(Word and element locating data)
● ● ● ● ●

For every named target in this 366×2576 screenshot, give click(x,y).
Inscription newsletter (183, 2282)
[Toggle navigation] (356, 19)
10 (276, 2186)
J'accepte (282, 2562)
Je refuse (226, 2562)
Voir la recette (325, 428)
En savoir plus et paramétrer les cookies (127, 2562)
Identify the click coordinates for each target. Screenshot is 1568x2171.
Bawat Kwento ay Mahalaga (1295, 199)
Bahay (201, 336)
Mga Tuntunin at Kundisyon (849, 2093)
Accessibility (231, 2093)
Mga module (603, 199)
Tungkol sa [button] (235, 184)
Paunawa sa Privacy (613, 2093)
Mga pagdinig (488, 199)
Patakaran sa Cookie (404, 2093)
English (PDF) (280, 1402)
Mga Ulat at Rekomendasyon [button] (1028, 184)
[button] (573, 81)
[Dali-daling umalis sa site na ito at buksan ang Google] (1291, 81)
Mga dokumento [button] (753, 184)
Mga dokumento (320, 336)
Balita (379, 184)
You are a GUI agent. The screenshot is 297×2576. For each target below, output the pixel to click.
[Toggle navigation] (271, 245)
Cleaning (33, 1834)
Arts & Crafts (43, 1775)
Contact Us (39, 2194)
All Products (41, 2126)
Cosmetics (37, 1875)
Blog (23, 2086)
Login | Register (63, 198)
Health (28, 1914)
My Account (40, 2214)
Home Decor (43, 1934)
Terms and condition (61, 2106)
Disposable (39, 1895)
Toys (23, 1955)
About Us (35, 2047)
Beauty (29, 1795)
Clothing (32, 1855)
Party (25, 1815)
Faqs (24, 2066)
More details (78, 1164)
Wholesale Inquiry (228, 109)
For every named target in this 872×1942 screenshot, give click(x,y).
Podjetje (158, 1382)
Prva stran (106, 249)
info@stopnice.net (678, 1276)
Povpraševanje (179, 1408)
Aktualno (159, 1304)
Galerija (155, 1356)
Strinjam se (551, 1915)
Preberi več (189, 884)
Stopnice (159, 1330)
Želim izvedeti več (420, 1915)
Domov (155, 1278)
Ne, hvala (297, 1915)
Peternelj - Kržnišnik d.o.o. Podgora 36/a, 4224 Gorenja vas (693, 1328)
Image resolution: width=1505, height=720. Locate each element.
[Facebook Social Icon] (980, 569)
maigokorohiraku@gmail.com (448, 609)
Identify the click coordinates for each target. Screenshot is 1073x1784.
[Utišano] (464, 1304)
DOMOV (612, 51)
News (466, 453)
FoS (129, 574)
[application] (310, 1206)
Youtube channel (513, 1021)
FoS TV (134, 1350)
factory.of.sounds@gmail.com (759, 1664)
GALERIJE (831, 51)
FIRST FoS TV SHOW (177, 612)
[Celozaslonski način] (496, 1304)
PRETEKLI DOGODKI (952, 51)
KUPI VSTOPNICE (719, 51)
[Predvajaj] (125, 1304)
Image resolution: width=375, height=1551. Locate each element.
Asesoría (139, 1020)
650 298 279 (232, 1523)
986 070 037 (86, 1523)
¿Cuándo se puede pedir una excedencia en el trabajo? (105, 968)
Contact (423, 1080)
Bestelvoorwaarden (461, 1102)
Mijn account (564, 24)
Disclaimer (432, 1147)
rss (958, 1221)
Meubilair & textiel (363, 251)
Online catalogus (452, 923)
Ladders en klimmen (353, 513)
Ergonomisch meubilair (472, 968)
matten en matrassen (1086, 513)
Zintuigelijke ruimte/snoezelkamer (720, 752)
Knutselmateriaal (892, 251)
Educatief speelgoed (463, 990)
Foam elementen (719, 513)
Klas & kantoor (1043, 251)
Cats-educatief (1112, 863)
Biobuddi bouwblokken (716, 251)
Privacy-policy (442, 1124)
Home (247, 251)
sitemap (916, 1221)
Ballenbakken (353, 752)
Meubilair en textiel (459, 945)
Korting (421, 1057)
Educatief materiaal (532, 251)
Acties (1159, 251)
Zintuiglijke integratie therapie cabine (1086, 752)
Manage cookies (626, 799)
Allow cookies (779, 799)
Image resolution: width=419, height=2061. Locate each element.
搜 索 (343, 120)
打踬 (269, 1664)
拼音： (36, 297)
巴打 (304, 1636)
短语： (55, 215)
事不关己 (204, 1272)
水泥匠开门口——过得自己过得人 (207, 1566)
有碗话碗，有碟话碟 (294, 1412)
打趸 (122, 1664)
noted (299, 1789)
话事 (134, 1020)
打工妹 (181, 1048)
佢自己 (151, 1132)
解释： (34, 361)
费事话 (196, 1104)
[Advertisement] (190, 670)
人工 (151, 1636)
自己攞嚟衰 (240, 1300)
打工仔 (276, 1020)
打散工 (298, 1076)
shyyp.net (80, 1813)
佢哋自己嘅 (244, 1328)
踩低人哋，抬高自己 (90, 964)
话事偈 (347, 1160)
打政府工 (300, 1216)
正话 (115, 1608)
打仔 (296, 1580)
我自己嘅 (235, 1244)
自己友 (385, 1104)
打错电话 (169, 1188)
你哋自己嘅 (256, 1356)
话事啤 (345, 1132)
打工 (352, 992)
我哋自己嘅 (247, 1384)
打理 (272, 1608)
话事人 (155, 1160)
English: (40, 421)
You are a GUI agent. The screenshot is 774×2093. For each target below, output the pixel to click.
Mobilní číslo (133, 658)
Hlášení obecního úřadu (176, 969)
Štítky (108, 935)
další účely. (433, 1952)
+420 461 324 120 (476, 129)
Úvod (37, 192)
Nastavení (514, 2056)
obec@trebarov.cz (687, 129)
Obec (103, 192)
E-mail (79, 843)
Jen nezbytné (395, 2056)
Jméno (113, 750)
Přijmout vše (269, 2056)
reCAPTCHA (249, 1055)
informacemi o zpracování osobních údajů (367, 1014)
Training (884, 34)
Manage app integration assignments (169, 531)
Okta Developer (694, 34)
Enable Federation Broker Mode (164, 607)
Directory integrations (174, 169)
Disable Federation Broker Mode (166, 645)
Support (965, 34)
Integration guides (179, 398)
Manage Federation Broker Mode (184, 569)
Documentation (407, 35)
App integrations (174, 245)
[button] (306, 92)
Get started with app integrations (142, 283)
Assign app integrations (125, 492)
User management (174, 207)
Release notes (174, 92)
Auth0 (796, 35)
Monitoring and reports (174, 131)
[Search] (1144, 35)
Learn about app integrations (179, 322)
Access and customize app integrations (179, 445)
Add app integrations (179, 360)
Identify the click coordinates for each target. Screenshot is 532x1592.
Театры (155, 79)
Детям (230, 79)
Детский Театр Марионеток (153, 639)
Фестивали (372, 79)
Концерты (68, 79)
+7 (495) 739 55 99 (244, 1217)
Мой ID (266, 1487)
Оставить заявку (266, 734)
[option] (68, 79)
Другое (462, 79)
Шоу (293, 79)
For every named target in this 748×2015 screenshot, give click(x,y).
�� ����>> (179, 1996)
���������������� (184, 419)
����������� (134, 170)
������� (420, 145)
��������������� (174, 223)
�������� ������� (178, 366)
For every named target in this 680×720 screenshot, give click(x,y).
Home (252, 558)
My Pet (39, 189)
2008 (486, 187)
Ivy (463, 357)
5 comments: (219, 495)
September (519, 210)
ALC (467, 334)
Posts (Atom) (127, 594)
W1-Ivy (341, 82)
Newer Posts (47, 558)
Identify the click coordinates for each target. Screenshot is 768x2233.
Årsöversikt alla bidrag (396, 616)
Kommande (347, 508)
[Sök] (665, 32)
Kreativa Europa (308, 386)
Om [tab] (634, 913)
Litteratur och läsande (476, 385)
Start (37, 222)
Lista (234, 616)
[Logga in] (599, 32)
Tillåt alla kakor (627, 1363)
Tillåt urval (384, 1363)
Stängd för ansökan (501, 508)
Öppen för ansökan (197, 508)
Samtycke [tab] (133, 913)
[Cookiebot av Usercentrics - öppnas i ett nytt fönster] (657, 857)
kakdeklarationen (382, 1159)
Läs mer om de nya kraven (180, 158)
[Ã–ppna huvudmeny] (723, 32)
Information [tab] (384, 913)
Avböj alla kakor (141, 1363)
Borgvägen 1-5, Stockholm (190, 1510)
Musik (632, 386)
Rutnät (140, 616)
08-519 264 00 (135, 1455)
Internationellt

● ● ● ● ●

Rewrite the lines from the line with "[Celozaslonski način] (496, 1304)" to the line with "Bestelvoorwaarden (461, 1102)" as a Markdown table with the columns Row and Line, numbering each row and leaving out blank lines.

| Row | Line |
|---|---|
| 1 | [Celozaslonski način] (496, 1304) |
| 2 | PRETEKLI DOGODKI (952, 51) |
| 3 | KUPI VSTOPNICE (719, 51) |
| 4 | [Predvajaj] (125, 1304) |
| 5 | Image resolution: width=375, height=1551. Locate each element. |
| 6 | Asesoría (139, 1020) |
| 7 | 650 298 279 (232, 1523) |
| 8 | 986 070 037 (86, 1523) |
| 9 | ¿Cuándo se puede pedir una excedencia en el trabajo? (105, 968) |
| 10 | Contact (423, 1080) |
| 11 | Bestelvoorwaarden (461, 1102) |